Step into a new car today and the divide is obvious. Some cabins chase the ultra-minimal, screen-everything look. Others are quietly bringing back real buttons. This isn’t nostalgia—it’s about usability, safety, and what actually works while driving.
Why Touchscreens Took Over
Touchscreens simplify manufacturing, reduce parts, and allow features to be updated with software. They photograph well, feel futuristic, and became especially popular with EV brands—setting a trend the rest of the industry followed.
Why Buttons Are Back
Buttons win on one thing screens can’t replicate: muscle memory. You can adjust volume, temperature, or defrost without looking away from the road. As driver distraction becomes a bigger safety concern, that advantage matters more than ever.
Where Screens Still Struggle
The complaints are consistent:
- Climate controls buried in menus
- Defrost and wipers taking too many steps
- Seat heaters hidden behind multiple screens
- Flat, haptic “buttons” with no real feedback
If it takes more than a glance, it’s a problem.
The New Middle Ground
Most automakers are settling on a hybrid approach:

- Screens for navigation, media, and deep settings
- Physical controls for volume, climate, defrost, hazards, and wipers
It’s less about looks and more about reducing friction behind the wheel.
Why It Matters Globally
- Saudi Arabia & UAE: Extreme heat makes fast HVAC access essential.
- North America: Long drives and cold weather elevate defrost and seat controls.
- Europe: Dense traffic and safety ratings favor eyes-up operation.
In tough conditions, buttons start to feel premium again.

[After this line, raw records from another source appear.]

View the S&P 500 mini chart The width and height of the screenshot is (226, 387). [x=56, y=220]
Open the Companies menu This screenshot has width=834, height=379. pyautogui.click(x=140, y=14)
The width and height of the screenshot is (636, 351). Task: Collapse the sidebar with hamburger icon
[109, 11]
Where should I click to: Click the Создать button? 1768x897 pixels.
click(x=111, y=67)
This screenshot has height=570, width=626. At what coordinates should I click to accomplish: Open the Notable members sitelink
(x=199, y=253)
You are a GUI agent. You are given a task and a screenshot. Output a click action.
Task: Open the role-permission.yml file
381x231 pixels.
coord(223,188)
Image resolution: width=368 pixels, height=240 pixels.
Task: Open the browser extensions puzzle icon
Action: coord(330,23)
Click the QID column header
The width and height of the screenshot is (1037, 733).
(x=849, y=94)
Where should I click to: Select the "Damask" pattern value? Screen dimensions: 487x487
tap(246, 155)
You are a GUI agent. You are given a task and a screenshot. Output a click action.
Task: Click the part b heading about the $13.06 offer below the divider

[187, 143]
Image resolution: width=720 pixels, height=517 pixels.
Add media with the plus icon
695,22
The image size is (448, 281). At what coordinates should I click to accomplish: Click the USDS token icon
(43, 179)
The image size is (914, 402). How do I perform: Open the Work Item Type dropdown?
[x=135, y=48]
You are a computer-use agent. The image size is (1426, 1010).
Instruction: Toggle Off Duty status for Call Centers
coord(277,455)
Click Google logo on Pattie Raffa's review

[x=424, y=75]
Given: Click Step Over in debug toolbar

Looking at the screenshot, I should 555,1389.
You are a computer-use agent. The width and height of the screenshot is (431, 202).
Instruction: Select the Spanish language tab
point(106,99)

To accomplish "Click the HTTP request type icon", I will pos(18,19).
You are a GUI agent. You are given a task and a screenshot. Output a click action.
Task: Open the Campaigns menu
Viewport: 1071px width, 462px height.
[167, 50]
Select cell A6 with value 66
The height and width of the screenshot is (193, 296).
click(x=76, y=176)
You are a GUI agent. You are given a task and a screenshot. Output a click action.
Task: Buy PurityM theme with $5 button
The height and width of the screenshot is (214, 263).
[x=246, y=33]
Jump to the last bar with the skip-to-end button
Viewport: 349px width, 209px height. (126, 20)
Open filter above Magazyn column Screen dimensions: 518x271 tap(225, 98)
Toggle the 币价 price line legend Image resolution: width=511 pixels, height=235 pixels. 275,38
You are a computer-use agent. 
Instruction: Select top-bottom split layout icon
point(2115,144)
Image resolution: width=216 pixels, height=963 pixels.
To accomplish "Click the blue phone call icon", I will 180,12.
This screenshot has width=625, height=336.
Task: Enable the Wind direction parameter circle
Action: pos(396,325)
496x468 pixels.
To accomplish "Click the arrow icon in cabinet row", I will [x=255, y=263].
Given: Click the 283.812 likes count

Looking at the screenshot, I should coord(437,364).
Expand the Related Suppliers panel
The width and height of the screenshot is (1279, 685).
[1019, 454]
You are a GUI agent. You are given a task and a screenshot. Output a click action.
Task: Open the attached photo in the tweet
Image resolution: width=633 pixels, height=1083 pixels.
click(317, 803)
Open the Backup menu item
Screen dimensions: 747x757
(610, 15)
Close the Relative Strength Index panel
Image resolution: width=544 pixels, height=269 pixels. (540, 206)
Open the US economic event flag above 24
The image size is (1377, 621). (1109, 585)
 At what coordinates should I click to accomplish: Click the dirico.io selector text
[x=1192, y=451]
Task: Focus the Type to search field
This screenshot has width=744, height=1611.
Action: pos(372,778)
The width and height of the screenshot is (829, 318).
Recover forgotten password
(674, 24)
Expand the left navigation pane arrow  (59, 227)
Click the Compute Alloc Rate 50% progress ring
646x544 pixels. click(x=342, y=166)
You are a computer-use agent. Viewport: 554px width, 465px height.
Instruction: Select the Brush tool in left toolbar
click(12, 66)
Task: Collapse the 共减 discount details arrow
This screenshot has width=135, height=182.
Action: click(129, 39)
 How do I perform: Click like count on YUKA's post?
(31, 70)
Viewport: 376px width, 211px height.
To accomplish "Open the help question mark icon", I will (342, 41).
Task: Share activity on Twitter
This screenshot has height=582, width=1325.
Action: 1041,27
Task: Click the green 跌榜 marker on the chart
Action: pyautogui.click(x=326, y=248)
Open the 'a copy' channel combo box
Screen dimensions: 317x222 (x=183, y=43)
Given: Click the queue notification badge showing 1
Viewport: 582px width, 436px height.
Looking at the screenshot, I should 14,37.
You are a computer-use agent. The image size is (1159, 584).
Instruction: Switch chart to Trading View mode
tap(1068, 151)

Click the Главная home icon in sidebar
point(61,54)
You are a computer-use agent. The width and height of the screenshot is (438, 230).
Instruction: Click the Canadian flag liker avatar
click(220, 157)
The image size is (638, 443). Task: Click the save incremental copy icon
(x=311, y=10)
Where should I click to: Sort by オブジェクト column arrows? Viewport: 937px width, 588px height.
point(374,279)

What to Watch on a Test Drive
If you can’t adjust temperature, defrost, or volume in under two seconds—without thinking—the design will wear thin fast. If you find yourself stopping the car or waiting for a straight road just to change a basic setting, the interface is working against you—not with you.
MaxTake – The smartest interiors aren’t choosing between screens or buttons. They’re using screens for depth and buttons for instinct—because convenience isn’t futuristic if it slows you down.